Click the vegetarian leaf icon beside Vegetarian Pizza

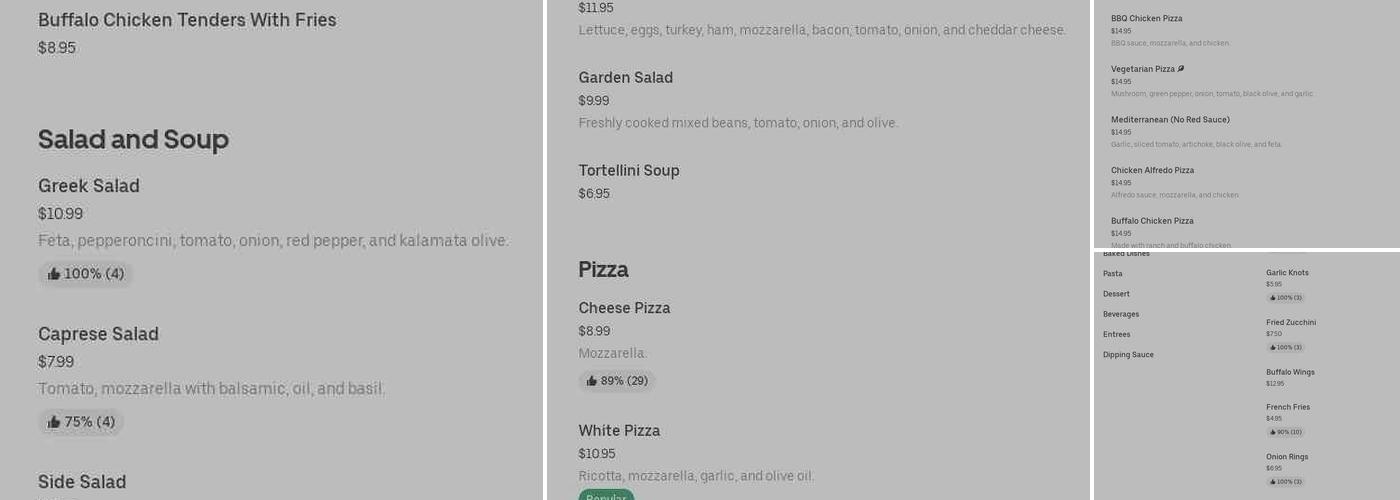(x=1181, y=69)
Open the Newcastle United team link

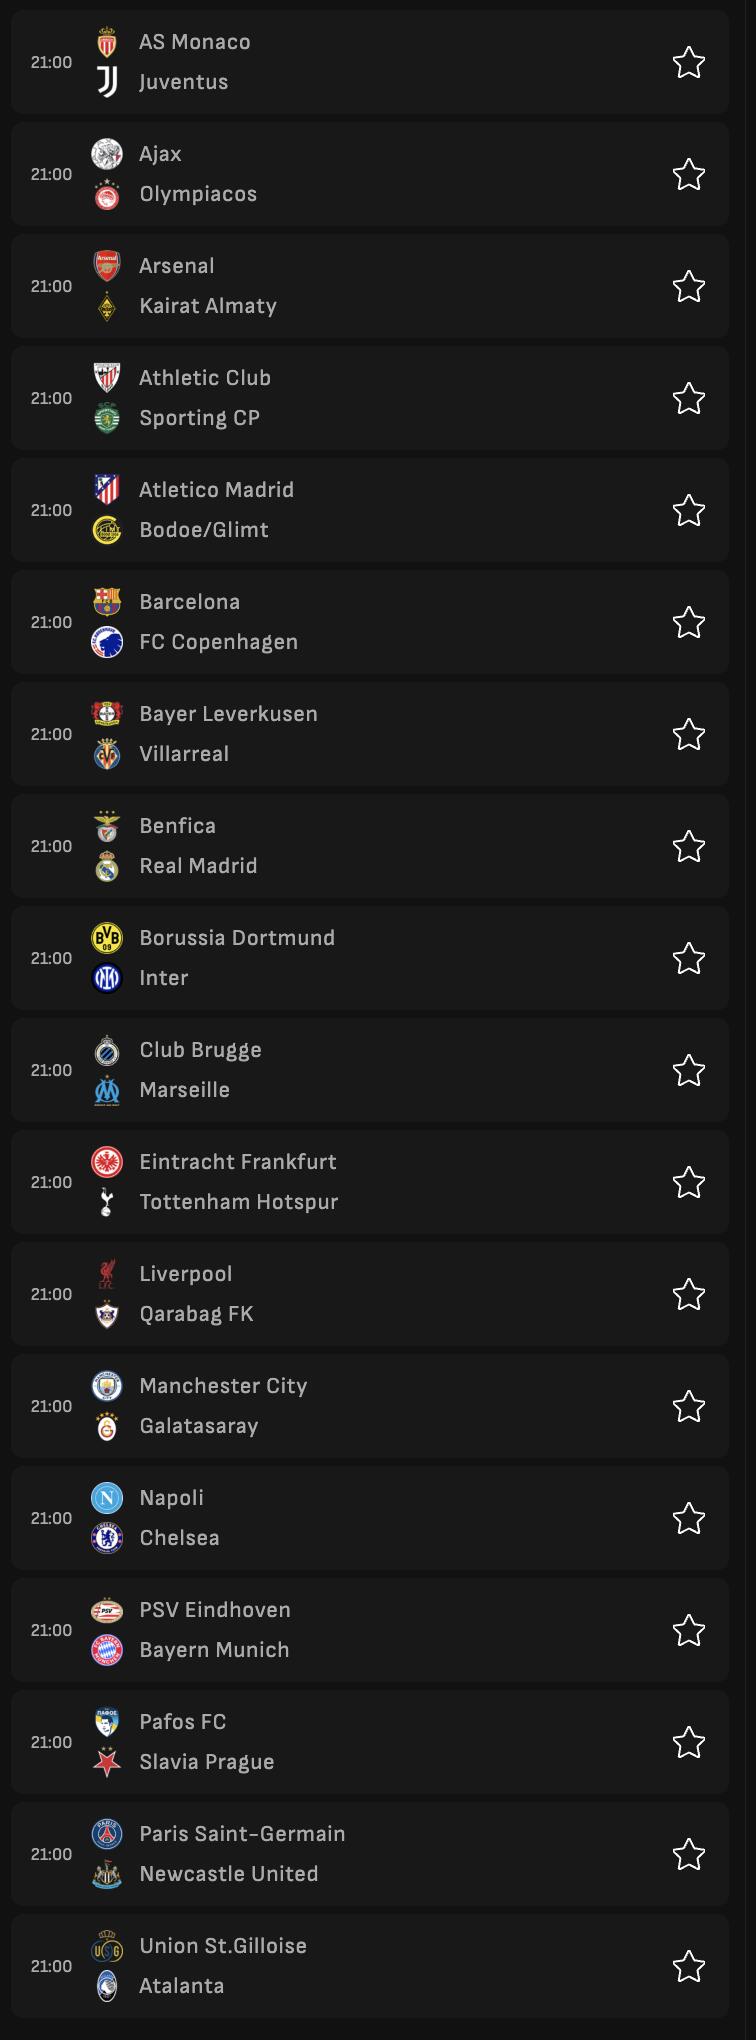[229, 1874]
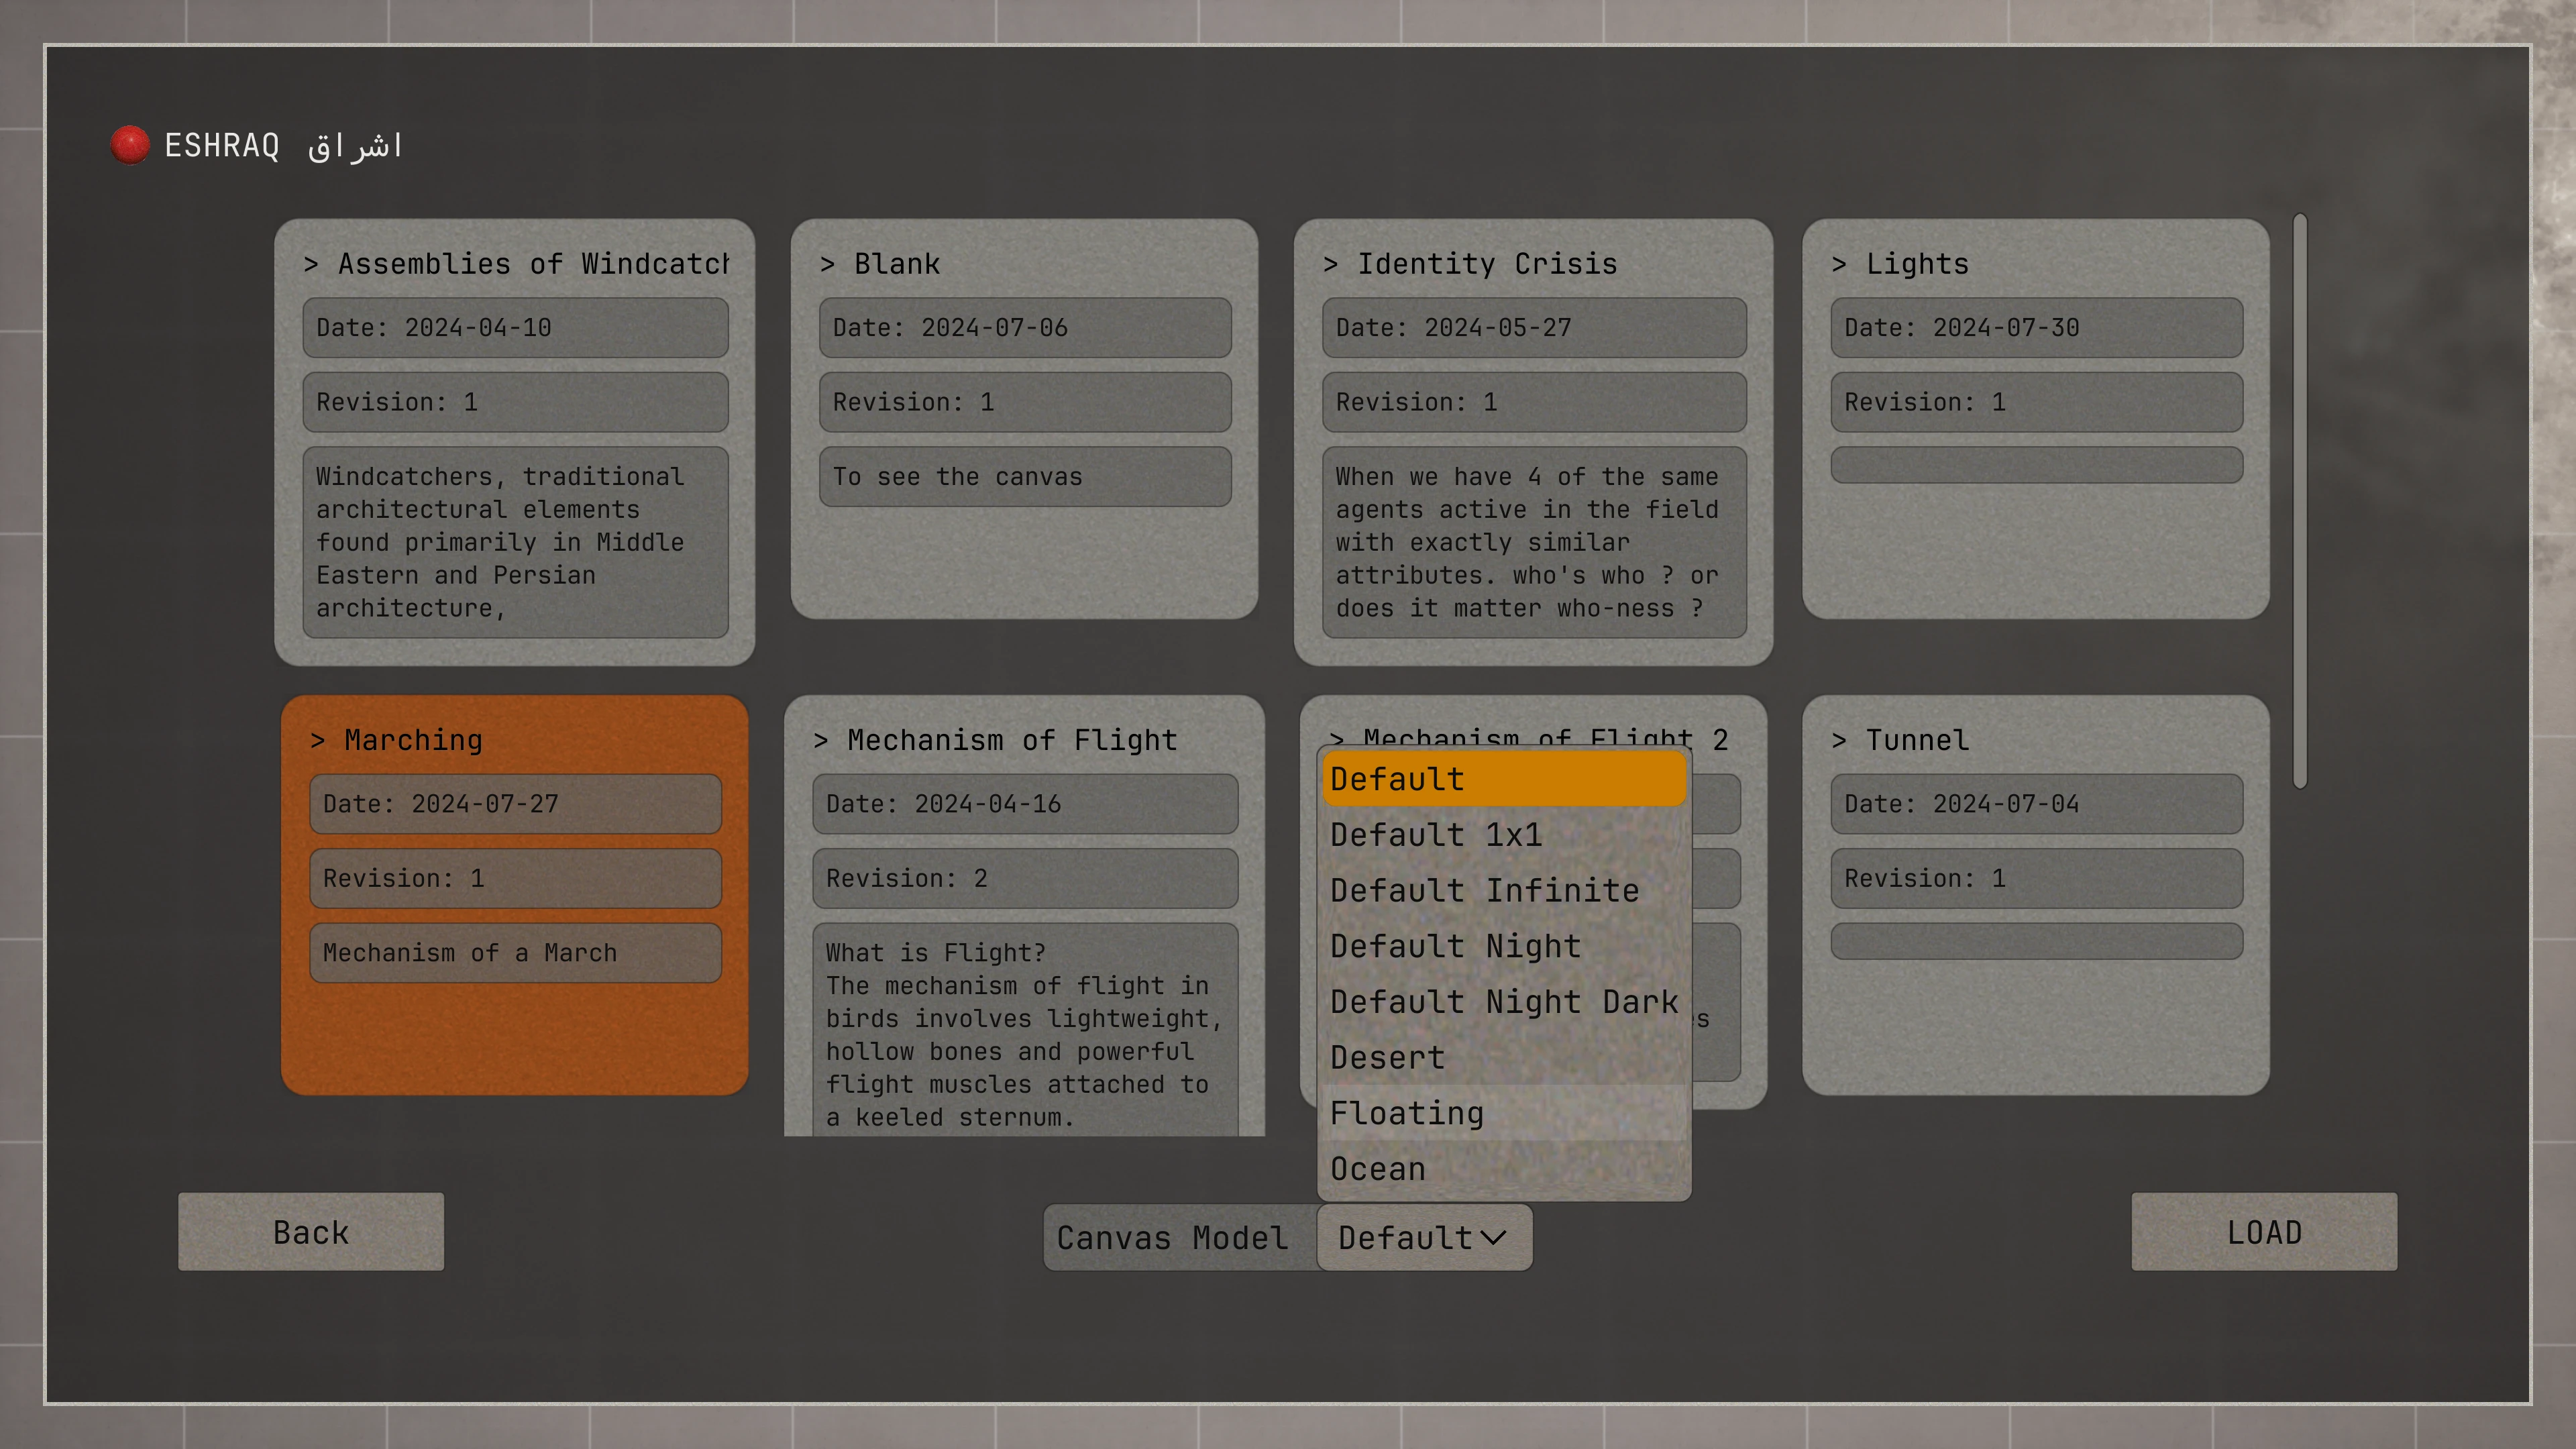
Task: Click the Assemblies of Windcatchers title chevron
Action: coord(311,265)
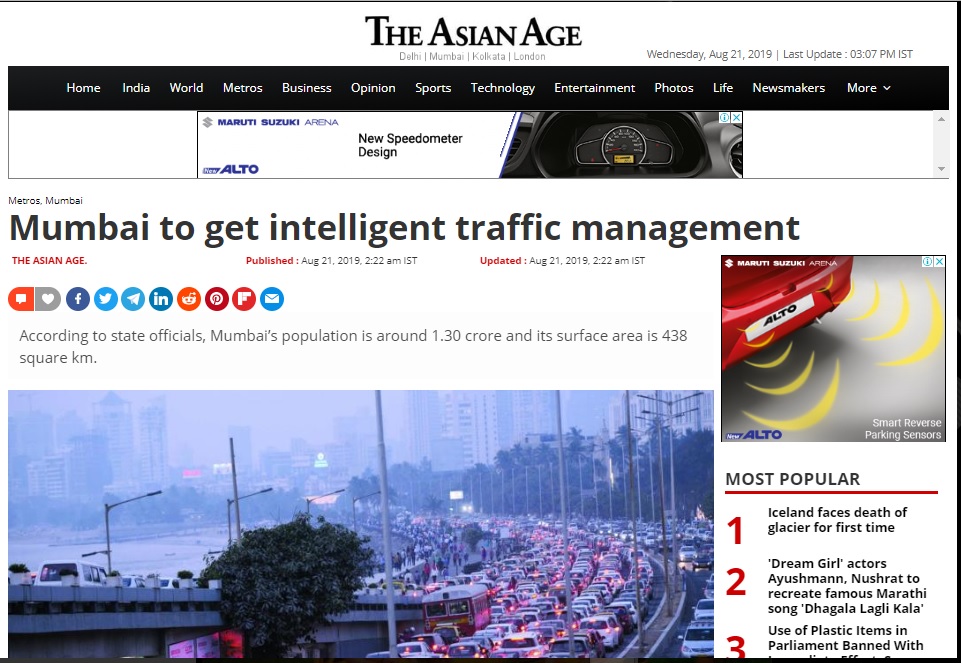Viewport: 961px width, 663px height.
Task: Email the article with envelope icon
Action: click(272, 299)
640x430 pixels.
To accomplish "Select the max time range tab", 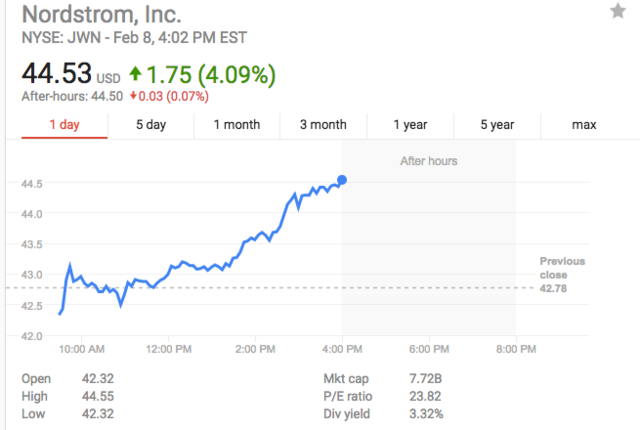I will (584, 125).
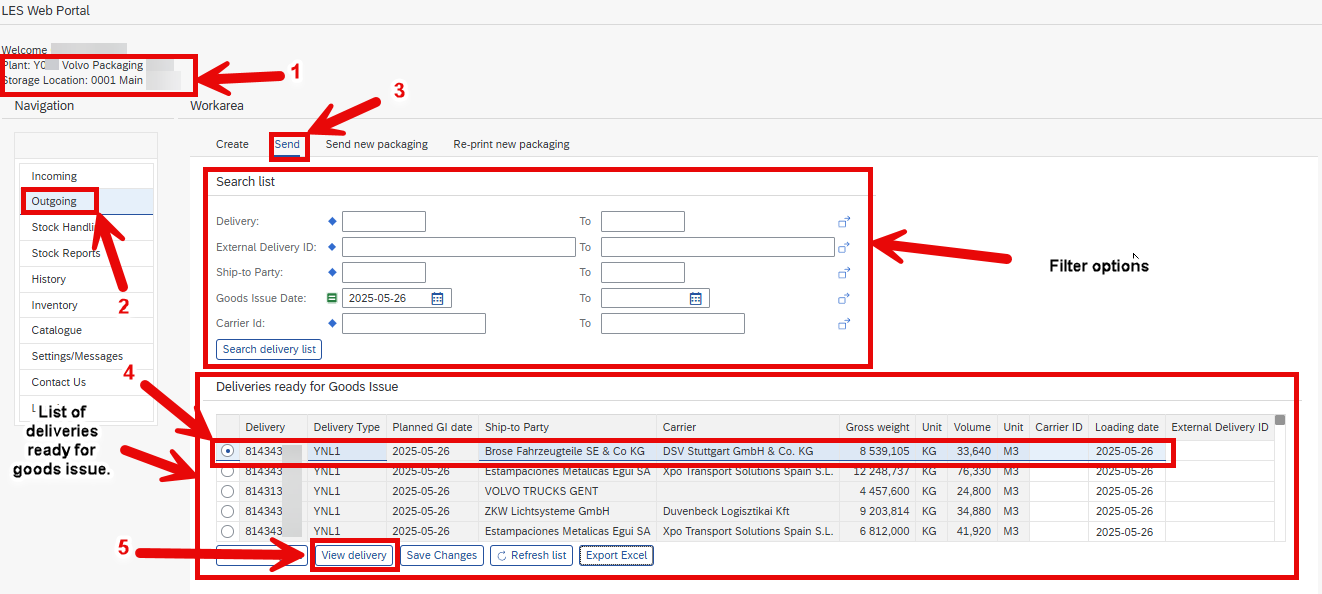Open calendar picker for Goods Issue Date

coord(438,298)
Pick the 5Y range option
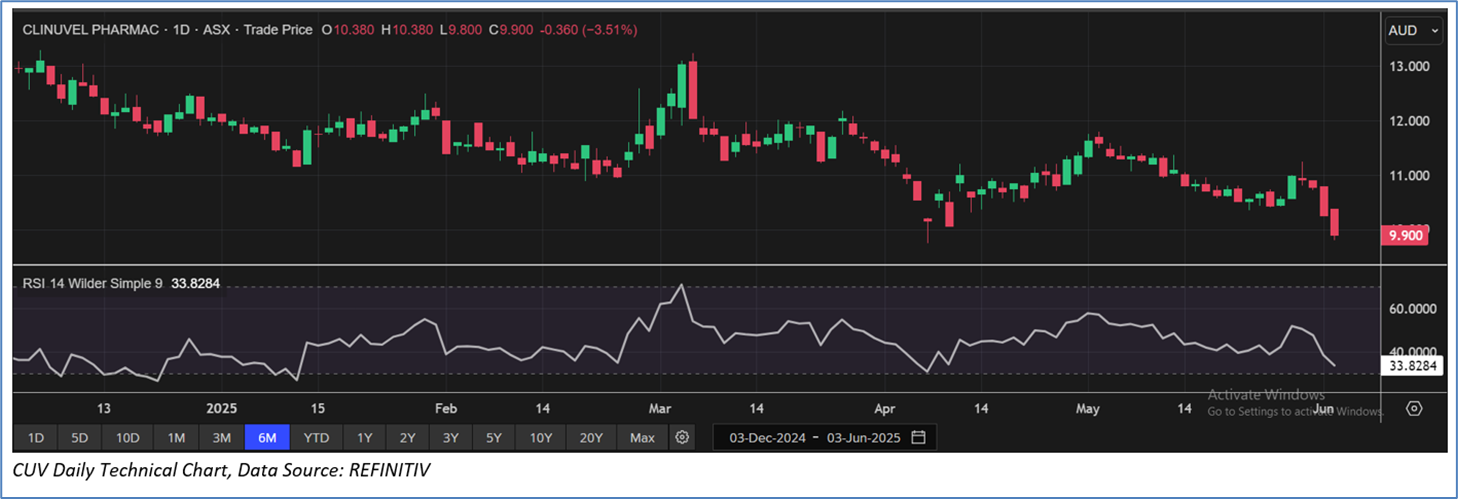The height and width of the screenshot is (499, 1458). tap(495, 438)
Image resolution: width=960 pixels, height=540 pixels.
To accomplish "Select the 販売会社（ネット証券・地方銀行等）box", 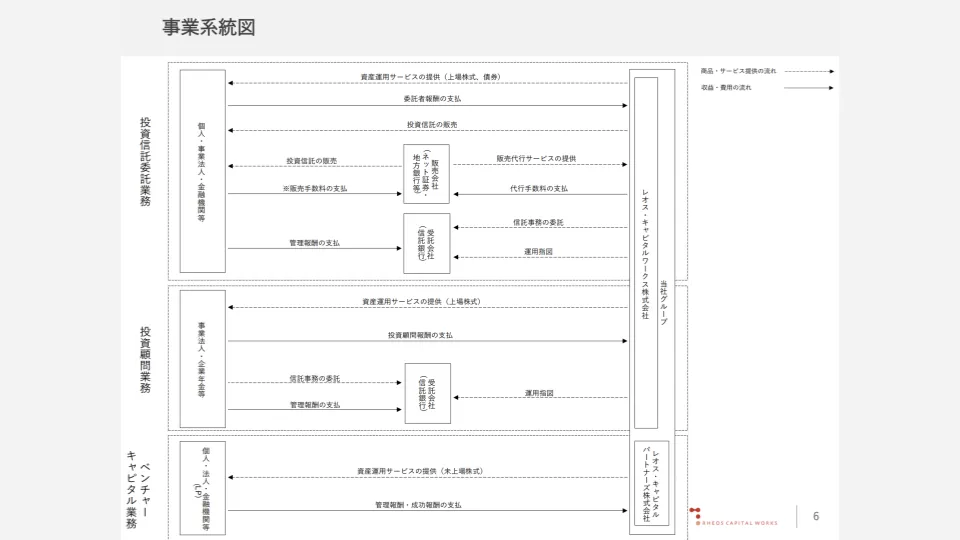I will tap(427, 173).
────────────────
→ **TASK DIRECTIONS**: Output the stretch from the first line through the line containing "Action: click(272, 299)" as a Markdown table with the columns Row and Line. Skip blank lines and leave out the pictures.

→ **OUTPUT BELOW**:
| Row | Line |
|---|---|
| 1 | Click the vegetarian leaf icon beside Vegetarian Pizza |
| 2 | (x=1181, y=69) |
| 3 | Open the Newcastle United team link |
| 4 | [229, 1874] |
| 5 | Task: Click the Assemblies of Windcatchers title chevron |
| 6 | Action: coord(311,265) |
| 7 | Viewport: 961px width, 663px height. |
| 8 | Task: Email the article with envelope icon |
| 9 | Action: click(272, 299) |